» **EXERCISE INSTRUCTIONS**
Each record should be output exactly, with every character kept.

(Collected data entries)
_ _ _

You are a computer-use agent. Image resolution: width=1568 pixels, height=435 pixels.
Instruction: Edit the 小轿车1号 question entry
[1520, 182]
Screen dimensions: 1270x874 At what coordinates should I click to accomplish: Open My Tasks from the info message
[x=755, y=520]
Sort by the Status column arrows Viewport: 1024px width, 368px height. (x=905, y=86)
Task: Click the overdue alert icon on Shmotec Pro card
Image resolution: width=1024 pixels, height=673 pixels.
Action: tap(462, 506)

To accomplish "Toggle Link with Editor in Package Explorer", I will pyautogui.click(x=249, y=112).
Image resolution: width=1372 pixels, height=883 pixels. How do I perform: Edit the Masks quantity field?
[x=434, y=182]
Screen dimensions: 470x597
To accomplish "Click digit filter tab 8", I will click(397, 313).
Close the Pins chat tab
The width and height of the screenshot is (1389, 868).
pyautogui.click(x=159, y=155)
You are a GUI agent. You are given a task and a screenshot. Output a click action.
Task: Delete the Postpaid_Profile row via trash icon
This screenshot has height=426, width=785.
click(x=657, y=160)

_ _ _

» **ANSWER TO THIS EXERCISE**
You are a computer-use agent. Image resolution: width=1568 pixels, height=435 pixels.
Instruction: Edit the 小轿车1号 question entry
[1520, 182]
Screen dimensions: 1270x874 At what coordinates should I click to accomplish: Open My Tasks from the info message
[x=755, y=520]
Sort by the Status column arrows Viewport: 1024px width, 368px height. (x=905, y=86)
Task: Click the overdue alert icon on Shmotec Pro card
Image resolution: width=1024 pixels, height=673 pixels.
Action: tap(462, 506)

To accomplish "Toggle Link with Editor in Package Explorer", I will pyautogui.click(x=249, y=112).
Image resolution: width=1372 pixels, height=883 pixels. How do I perform: Edit the Masks quantity field?
[x=434, y=182]
Screen dimensions: 470x597
To accomplish "Click digit filter tab 8", I will click(397, 313).
Close the Pins chat tab
The width and height of the screenshot is (1389, 868).
pyautogui.click(x=159, y=155)
You are a GUI agent. You are given a task and a screenshot. Output a click action.
Task: Delete the Postpaid_Profile row via trash icon
This screenshot has height=426, width=785.
click(x=657, y=160)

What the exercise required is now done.